You got me listening to FM radio and it became sort of a bonding moment, how we say in chorus, “ah, gusto ko yan…” when we hear a song we both like. And how we’ll sing with that song for weeks and how after some time, we move on to another song. I remember you staging a personal mini concert for me with you as the singer of course, with a live request and where I can sing along too (even if my singing is actually like poetry reading), as we lied down next to each other trying to sleep. I remembered how you went with me to Avril Lavigne’s concert and actually screamed like a real fan. And after that, how you downloaded Avril’s videos in your laptop just so you can show them off to me.

Funny, how you always used to ask me to pray and accompany you to Sunday mass when you knew I was an atheist. I actually utter a secret prayer for you every time you ask me to, something like “God, if you really exist, please grant this kid’s prayer because he really believes in you.” While my newfound faith was not really because of you, those funny moments when you asked me to pray actually helped me realize that I actually can.

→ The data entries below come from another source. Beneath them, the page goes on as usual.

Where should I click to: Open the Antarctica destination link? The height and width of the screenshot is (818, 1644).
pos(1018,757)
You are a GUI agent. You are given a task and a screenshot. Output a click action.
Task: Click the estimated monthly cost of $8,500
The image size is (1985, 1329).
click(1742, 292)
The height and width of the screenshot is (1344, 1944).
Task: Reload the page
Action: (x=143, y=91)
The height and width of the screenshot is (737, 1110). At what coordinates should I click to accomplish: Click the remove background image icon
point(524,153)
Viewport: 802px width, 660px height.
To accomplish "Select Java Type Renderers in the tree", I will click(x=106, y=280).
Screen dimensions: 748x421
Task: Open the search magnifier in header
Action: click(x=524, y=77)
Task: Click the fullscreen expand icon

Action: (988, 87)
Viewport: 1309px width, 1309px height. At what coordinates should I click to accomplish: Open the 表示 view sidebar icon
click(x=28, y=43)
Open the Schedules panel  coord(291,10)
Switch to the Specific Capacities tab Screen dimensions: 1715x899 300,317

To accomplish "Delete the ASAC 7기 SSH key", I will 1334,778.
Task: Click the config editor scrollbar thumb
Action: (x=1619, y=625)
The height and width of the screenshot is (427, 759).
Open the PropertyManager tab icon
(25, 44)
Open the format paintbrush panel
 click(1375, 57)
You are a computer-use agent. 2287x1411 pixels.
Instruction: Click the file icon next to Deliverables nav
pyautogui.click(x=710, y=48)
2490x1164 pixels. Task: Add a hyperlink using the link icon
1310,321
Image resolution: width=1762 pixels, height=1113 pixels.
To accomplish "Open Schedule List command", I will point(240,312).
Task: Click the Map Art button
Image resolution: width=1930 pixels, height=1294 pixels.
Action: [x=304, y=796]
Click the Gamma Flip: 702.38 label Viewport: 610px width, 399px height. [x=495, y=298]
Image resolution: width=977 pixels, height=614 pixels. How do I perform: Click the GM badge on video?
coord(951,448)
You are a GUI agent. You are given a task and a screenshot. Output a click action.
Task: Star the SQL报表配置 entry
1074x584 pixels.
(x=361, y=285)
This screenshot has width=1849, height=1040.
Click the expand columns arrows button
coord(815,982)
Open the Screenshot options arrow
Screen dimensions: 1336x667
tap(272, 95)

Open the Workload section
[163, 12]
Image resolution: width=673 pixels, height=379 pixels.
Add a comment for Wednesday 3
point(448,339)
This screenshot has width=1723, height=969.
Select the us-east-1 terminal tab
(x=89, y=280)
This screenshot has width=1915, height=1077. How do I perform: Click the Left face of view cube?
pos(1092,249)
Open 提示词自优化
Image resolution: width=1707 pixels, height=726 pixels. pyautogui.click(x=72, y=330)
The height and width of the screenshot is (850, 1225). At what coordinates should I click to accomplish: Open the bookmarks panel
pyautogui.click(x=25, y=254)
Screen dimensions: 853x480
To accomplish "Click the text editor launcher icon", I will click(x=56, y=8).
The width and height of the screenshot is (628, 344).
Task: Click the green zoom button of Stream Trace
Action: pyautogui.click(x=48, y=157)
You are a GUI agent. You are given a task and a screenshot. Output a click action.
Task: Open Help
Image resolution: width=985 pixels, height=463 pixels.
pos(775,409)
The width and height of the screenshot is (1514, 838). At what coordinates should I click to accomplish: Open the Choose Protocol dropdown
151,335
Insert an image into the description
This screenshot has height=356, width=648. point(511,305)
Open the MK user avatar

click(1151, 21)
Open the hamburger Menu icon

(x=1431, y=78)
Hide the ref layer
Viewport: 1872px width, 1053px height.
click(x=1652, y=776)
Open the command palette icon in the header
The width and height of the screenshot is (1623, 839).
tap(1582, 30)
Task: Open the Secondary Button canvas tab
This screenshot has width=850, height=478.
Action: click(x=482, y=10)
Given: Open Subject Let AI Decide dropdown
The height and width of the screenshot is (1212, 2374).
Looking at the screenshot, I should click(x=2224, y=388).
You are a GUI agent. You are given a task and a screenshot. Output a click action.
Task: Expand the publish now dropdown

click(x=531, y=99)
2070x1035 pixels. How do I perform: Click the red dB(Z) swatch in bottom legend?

And then the tears that we shared. How you saw me cry a river and throw my worst tantrums over a toothache and how you patiently insisted that I eat the pancit canton you cooked so the pain medicines would take effect. How I was shocked to see you shedding subtle tears in school because of some family conflict and I don’t know how to comfort you, that I made a very lame offer of buying you fruit shake and how you told me afterwards that you’d cry everyday so that you’d always get free fruit shake.

And then the real tears came. We’ve grown so close and familiar that contempt slowly crept up our solid bond. I like you just a little bit too much that everything about you and us now mattered and I suddenly had the stupid yearning to think of labels. You and the idea of you are now starting to hurt me.

Then suddenly, there are more than 10 things I hate about you.

I hate your flirting, your constant lying, your girlfriend, your textmates, your broken promises, your lame excuses, your habit of setting up things and changing them after, your walking ahead of me, your not carrying my heavy things, your twisted logic, your criticism of my assertive and argumentative attitude, your denials, your half-truths. There was a point when you represented the idea of hate to me and I know it was mutual.

And then, you were no longer beautiful for me.

But there was a time when I honestly accepted all the ugliness that I loathe in you, when I actually tried to be the best of whatever I am to you, when I said fuck to reason and logic and just followed my heart blindly. That was the time when the greatest wave of disappointment set in and I found myself hating you and pitying me.

But I held on just the same. Before everything we knew was falling, I thought that we were great friends. If only I could save that part until the worst is over. But the hating is endless that even my hardest best effort to control it is not enough.

And then you gave up. Now here I am writing my first and last love letter to you with a calm resignation that maybe, that was all we ever could be.